* Information shown:

▶

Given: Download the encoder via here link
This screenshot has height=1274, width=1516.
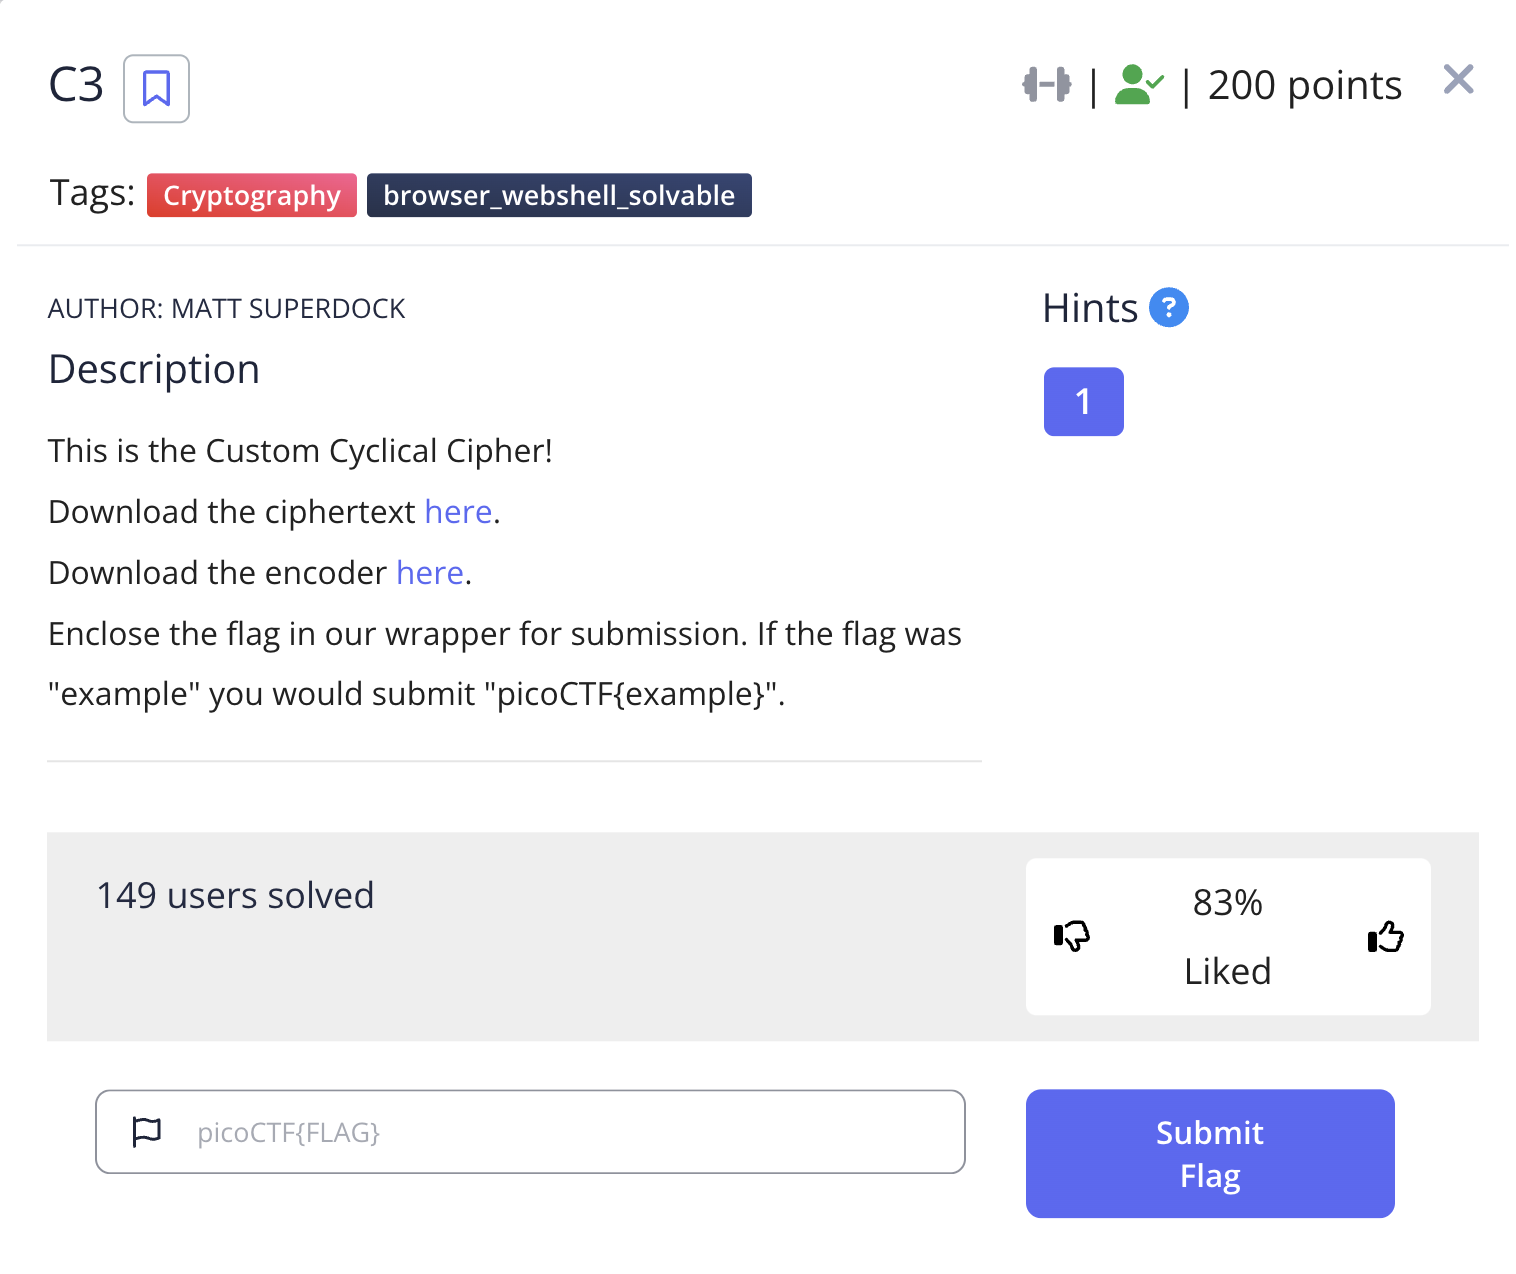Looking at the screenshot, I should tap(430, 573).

◀
▶

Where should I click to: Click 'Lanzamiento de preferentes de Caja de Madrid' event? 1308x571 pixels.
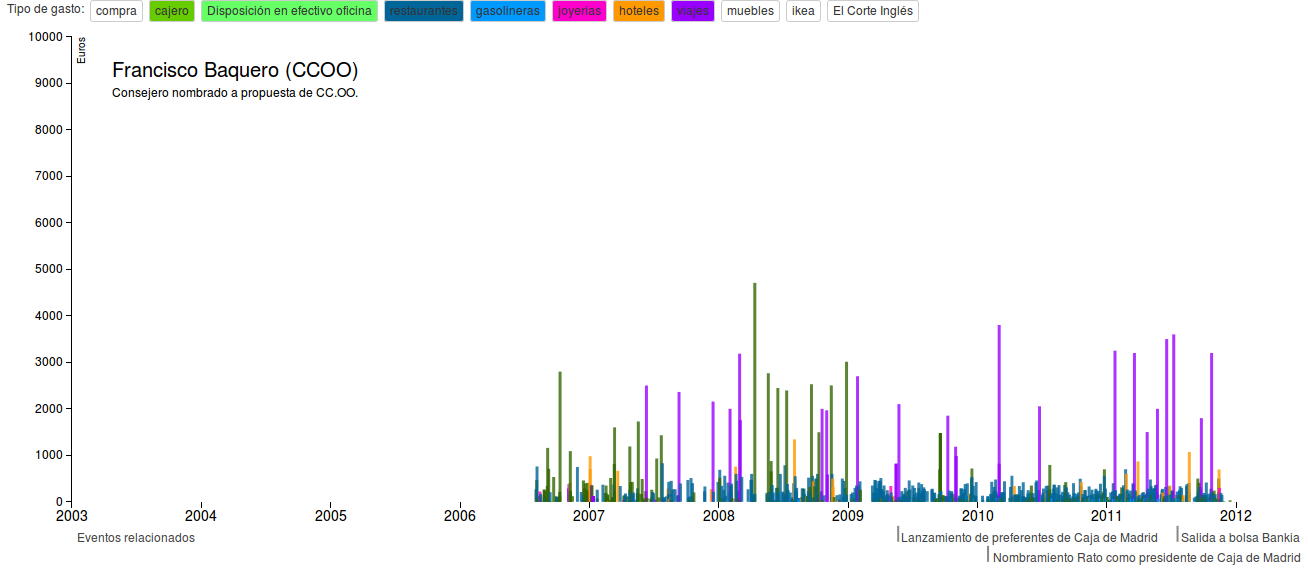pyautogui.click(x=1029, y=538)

◀

* Required task:
Rewrite the lines from the one containing "Given: Download the encoder via here link" down to the one containing "Looking at the", changing "encoder" to "driver" and keeping everything else the same. Leave the pictures out.

* Correct output:
Given: Download the driver via here link
This screenshot has height=1274, width=1516.
Looking at the screenshot, I should tap(430, 573).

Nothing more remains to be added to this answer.